French Encampment in Plainfield (19-23 June 1781)

All journals by participants agree that Plainfield, their first stop in Connecticut, was but “a collection of about thirty houses around its meeting-house” which was reached “on very bad roads. The artillery and supply wagons arrived very late,” though the late arrival was partly due to the troops not being used to marching after almost a year in Newport. The campsite was located beyond Plainfield, “on the right bordered by a forest and on the left by the road to Cantorbery (sic).” Rochambeau and some of his officers stayed with Captain Eleazar Cady; others were put up in the Eaton Tavern.

By the time the fourth division reached Plainfield on 23 June, word had spread about the French music and “[a]ll the people in the neighborhood came to visit our camps.
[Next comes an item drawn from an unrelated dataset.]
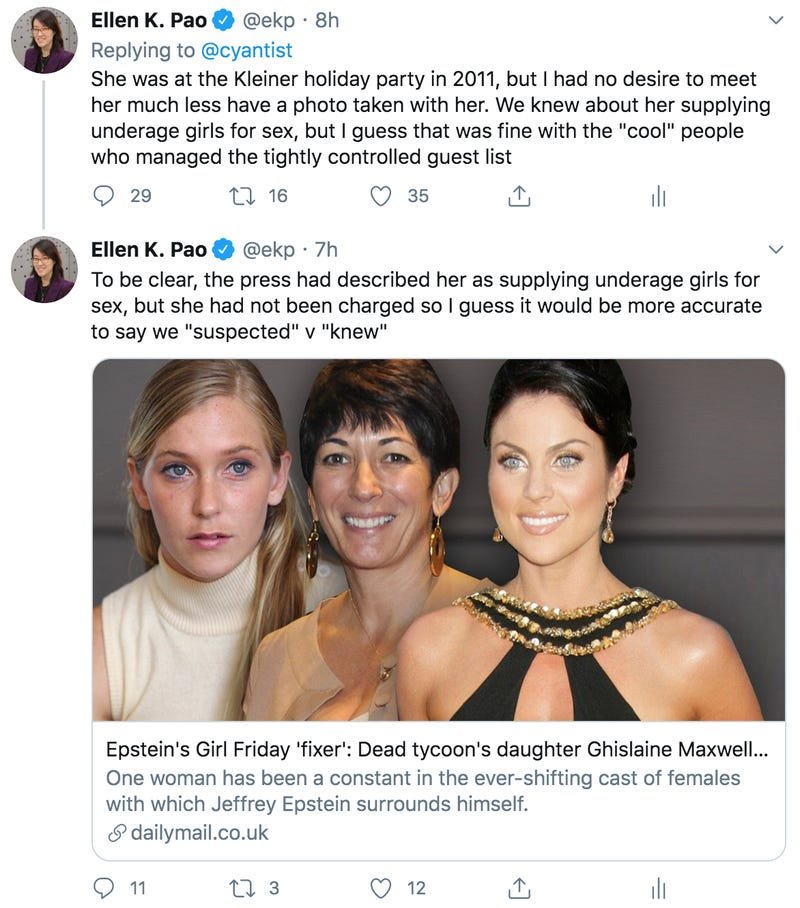Open the second tweet's profile avatar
We furnished the music and they danced. Each day there was a new party,” wrote Private Georg Daniel Flohr of the Royal Deux-Ponts Regiment. “It should be remarked,” so artillery lieutenant the comte de Clermont-Crèvecœur, ” that on our arrival in each camp crowds of natives from the vicinity came running up to watch us pass but especially to listen to the music of our regimental bands. Enchanted to find charming young ladies in our midst, our generals and colonels had the musicians play each evening and invited the girls to dance. Thus we relaxed from the fatigues of the day.” But the natives did not just come to party: they came to sell their produce as well. “We lived very well during our passage through this province. The poultry here is excellent and quite cheap. The Americans crowded round, not only to hear the bands, but also loaded with every sort of produce, so that the camp was a continual market, offering the most delicious wares.”
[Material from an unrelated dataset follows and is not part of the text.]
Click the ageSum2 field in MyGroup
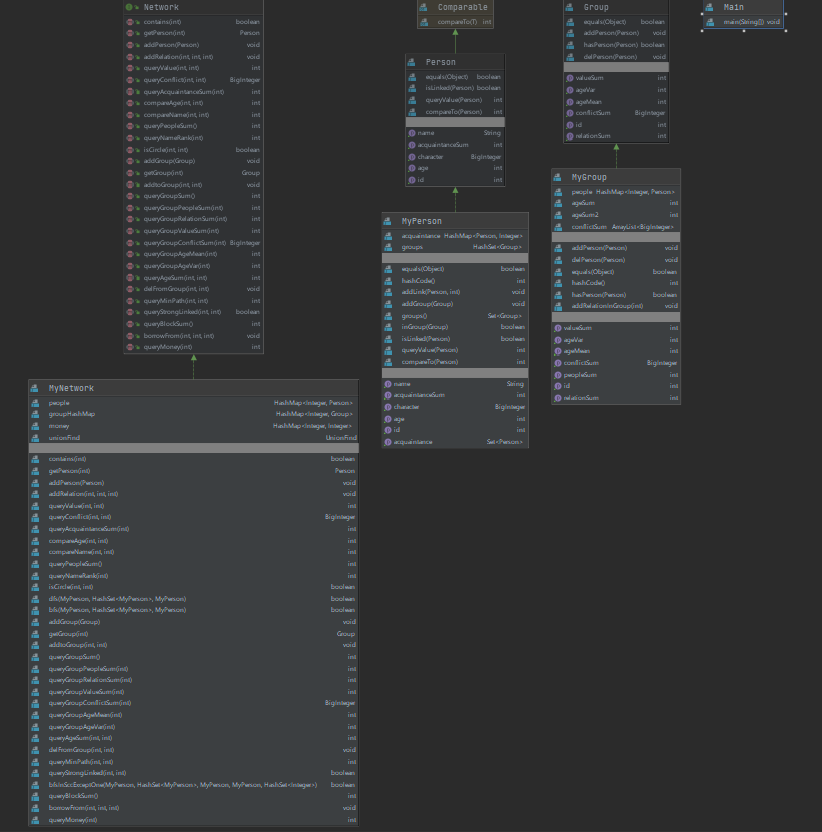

A bronze plaque erected by the Deborah Avery Putnam Chapter, Daughters of the American Revolution in March 1929 on the right-hand (east) side of State Route 12 going north approx. 0.4 miles north of the First Congregational Church in Plainfield commemorates the Dorrance Homestead and the Captain Eleazar Cady House.
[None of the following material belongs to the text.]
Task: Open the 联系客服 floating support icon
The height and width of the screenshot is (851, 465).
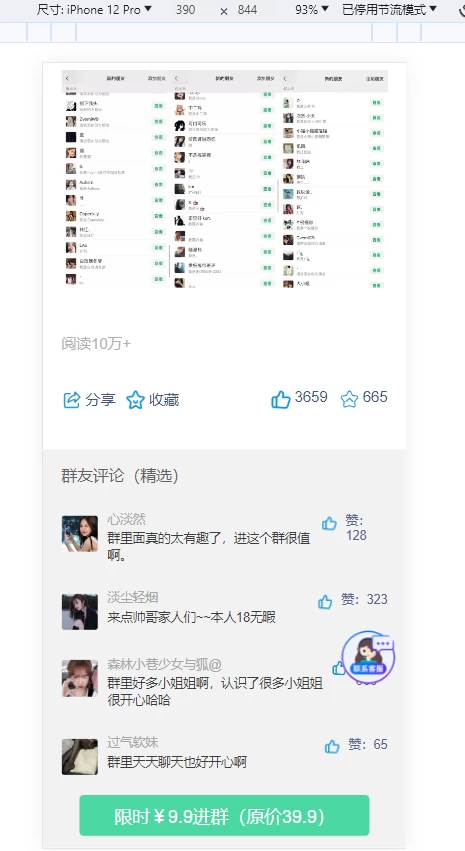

A commemorative plaque on the north-east corner of Gallup Street and Norwich Street (State Route 12) going south, approx. 0.1 miles from the First Congregational Church in Plainfield commemorates the site of the Eaton Tavern

Driving Instructions:

From the encampment at Waterman’s Tavern follow Plainfield Pike in generally south-western direction into Connecticut where it becomes CT-SR 14A. Stay on Plainfield Pike until you cross I-395 where it becomes Academy Hill Road and then Cemetery Road. The campsite was to the right/north just across Horse Brook.

French forces encamped in Plainfield, their 3rd camp since departure from Newport and first camp in Connecticut, between 19 and 23 June 1781, one regiment per night.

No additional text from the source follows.